C'est aussi dans cet esprit que le voile acquiert un sens nouveau, d'ordre beaucoup plus sexualisé, à l'intérieur de la dichotomie mahrem/namahrem, rendant paradoxalement l'espace public plus accessible aux femmes voilées, par un détournement des termes de la ségrégation traditionnelle (cf. la parenté sémantique : mahrem-haram).
Mais de même que les positionnements idéaux de l'islamisme contemporain sont multiples (à l'instar de ceux du modernisme pré-kémaliste) – en particulier sur les motivations des femmes à exercer une activité professionnelle, sur l'utopie islamiste de l'âge d'or (Asr-i Saadet), sur la différence tactique entre islamisme culturel et politique (aussi éloignés l'un de l'autre que « civilisation » l'est de « Kultur ») - de même, dans la pratique sociale, les femmes islamistes sont poussées par des stratégies personnelles diverses. Paradoxalement, la modernité de ces femmes voilées prime sur leur appartenance identitaire, en ceci qu'elles se caractérisent par leur individualisation et, ce faisant, elles redéfinissent l'identité même de la femme musulmane. [Les féministes occidentales peuvent-elles en dire autant de la leur?].

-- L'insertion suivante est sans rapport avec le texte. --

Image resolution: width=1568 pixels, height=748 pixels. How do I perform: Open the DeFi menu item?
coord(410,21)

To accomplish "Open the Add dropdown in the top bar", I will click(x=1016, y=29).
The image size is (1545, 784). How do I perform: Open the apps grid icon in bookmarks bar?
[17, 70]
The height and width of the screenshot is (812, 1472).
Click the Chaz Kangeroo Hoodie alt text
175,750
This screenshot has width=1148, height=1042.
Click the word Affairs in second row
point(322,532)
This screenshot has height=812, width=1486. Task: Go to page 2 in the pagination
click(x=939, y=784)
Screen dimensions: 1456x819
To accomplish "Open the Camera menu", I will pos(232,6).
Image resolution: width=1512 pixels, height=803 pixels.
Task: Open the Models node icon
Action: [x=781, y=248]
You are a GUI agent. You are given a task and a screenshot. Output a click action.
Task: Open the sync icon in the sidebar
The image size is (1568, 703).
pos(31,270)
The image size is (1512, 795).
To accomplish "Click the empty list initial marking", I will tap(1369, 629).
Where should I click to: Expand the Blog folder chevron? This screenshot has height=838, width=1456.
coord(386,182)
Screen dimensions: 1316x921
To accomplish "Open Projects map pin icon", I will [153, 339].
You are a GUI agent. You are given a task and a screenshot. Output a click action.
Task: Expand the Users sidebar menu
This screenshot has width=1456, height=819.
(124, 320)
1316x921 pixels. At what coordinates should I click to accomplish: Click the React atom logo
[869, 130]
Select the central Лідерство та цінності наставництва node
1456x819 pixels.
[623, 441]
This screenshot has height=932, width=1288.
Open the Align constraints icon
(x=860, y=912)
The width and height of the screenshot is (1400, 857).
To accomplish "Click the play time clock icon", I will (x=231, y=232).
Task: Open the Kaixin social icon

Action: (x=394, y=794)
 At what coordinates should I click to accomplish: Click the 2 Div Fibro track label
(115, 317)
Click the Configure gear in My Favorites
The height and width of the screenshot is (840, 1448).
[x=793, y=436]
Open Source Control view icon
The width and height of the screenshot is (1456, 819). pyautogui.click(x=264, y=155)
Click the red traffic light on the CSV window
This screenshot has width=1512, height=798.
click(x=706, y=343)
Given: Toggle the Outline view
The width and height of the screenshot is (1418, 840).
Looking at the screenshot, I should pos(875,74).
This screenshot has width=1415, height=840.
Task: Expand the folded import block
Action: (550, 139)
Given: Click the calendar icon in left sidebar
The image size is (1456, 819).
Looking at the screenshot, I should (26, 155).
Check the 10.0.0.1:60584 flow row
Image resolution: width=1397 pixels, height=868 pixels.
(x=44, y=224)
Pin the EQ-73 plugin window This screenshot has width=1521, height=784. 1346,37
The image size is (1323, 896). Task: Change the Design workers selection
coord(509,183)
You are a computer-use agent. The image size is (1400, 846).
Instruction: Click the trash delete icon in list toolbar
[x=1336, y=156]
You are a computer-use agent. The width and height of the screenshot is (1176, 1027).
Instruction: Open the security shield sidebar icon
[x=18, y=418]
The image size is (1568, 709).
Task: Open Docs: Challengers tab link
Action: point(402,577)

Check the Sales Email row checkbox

Conclusion : « La part obscure de la modernité » - Les raisons du succès de cet islamisme qui, dans toutes ses variétés, se fonde quand même sur une critique de la modernité occidentale (dont il ne se dispense pas de connaître aussi les sources occidentales : Heidegger, Feyerabend, Marcuse, Deleuze, et Guattari, Illich – « si cela continue, ce sont les musulmans qui revendiqueront les événements de 68, l'école de Francfort, l'antipsychiatrie » dit Ruşen Çakir, cité en note p. 125), ont trait à une modernisation turque fondée sur « une idéologie nationaliste […] incompatible avec le pluralisme fondé sur la société civile. [… sur] un projet de civilisation qui a œuvré à l'encontre de la mémoire, du tissu social, des appartenances et des valeurs traditionnelles. » (p. 153). L'islamisme « recrée collectivement l'identité musulmane effacée des mémoires par le modernisme et la fait réapparaître en tant qu'acteur social. » (p. 153). Il est à même d'éliminer le hiatus (et le mépris) entre les élites occidentalisées et le peuple musulman « à faible historicité ».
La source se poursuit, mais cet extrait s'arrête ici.